Once the cut file has been approved as not having any fatal flaws, it is transferred into the control computer for the loom. The loom operator addresses the loading and operation of the loom. He is attuned to all of the flaws that can creep into fabric if the loom is not operating correctly. Drop wires behind the heddles stop the loom in the case of loose, tight or broken warp ends. Tight ends pull the wires up until the lower edge makes electrical contact that trips an off switch. Likewise, loose or broken ends cause the wire to drop until contact is made. Now, we are ready to push the button and see what happens. For me, having no further control was a bit intimidating. On a hand operated loom like the TC-1, if something was amiss, a few rows could be “unwoven” and developing issues could be dealt with pick by pick. At 300 picks per minute, all you can do is watch.
LEFT:Acoma fabric in gray on the doffing roll showing both sides. RIGHT: Completed jacket - ready to wear in New York.

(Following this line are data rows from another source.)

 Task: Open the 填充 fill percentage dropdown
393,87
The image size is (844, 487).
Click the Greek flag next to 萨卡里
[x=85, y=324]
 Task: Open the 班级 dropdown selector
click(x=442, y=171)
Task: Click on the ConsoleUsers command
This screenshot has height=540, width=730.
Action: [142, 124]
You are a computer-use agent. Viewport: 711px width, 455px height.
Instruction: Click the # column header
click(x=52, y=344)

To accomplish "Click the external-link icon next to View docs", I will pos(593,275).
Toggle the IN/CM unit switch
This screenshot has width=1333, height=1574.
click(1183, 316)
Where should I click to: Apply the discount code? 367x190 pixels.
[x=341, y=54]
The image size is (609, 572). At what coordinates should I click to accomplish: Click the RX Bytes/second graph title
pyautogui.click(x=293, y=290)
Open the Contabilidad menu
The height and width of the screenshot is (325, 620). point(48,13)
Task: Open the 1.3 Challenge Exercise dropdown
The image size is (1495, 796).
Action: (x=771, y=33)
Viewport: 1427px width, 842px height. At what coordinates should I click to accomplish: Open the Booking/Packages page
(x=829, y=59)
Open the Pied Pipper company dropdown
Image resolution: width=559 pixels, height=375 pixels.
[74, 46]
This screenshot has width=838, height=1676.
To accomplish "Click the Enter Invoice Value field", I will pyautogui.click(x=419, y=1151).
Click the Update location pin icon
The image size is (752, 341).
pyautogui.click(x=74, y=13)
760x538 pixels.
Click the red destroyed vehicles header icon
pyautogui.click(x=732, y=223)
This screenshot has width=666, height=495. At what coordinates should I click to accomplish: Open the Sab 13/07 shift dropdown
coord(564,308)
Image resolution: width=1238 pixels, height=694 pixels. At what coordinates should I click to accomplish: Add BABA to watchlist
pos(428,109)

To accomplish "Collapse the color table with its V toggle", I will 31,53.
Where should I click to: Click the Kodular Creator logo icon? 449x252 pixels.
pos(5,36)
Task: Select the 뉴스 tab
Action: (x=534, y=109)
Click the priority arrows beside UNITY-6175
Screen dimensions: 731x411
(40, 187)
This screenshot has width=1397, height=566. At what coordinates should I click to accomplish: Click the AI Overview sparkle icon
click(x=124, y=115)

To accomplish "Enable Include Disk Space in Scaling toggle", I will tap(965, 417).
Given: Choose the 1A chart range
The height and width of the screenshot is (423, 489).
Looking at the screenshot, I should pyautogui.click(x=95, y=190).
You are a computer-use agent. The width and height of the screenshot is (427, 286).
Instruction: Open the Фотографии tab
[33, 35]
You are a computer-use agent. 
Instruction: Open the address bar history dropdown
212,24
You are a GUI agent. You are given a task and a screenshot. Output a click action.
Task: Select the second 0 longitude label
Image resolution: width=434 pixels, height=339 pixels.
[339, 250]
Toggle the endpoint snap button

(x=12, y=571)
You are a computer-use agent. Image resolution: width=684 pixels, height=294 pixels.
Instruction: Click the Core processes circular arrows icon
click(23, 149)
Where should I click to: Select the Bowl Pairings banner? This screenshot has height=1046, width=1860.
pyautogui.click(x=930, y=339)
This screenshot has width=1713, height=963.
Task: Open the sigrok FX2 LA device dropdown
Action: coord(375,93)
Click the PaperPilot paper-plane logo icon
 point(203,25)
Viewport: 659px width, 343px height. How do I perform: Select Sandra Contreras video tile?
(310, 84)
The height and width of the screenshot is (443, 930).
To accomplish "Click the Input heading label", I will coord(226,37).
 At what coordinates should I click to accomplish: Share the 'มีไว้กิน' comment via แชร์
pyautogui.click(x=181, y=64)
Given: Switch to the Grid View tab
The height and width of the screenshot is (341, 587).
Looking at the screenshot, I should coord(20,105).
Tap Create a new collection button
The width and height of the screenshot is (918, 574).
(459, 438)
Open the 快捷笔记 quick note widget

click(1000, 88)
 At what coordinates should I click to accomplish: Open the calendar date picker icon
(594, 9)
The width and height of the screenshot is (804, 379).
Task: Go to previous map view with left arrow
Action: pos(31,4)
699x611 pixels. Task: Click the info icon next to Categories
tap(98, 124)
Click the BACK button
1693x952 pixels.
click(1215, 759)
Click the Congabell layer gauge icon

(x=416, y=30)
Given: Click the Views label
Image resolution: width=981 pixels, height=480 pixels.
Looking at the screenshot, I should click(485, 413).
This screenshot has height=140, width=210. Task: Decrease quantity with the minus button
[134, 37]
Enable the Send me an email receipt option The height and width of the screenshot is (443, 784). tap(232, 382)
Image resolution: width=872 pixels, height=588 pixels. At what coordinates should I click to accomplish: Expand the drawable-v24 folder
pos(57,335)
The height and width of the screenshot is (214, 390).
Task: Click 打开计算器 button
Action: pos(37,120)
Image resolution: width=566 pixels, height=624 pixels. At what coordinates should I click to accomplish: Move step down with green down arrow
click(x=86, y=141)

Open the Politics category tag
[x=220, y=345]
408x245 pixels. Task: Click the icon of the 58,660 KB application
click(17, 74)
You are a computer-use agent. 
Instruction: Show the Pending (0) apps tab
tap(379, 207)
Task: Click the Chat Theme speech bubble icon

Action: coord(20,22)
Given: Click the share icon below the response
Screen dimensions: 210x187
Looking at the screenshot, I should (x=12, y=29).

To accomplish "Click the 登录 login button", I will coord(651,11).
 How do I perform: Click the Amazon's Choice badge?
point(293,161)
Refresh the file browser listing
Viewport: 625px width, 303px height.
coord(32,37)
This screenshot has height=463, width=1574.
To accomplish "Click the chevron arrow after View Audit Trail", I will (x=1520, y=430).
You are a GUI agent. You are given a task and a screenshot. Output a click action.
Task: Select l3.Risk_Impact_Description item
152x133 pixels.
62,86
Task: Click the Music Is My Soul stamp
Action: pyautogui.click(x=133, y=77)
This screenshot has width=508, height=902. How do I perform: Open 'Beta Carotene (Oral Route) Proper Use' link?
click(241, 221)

Fortunately, the results were quite pleasing. Length of a design can be chosen by number of repeats, a set length in yards, or set to when the weft cone runs out. The Acoma design looked so lovely in gray that after doing a poppy piece in red, decided to run the rest of the red on more Acoma yardage. The tablecloth in natural worked out well, and as an afterthought I worked up a short piece that produced 2 banners as a birthday present for Wisconsin Handweavers 60th anniversary.
Net result – 5 wonderful days in the mountains of North Carolina, 15 yards of lovely fabric that will keep me in sewing projects for quite a while, and a decidedly positive learning experience. For all weavers wishing to know more about Jacquard weaving and whether it is something they wish to pursue, the JacquardCenter/Oriole Mill is an excellent choice for instruction and mill time.
Representation of tablecloth woven in 8-end shaded satin. Actual cloth is black/natural linen and the other colors are symbolic of the chosen structures. Design is 3072 pixels wide.
Representation of basic pattern showing the satin shading in true color.
Bethanne Kudsen explaining in the mill.
Poppy runner and Wisconsin Handweavers banners on the doffing roller.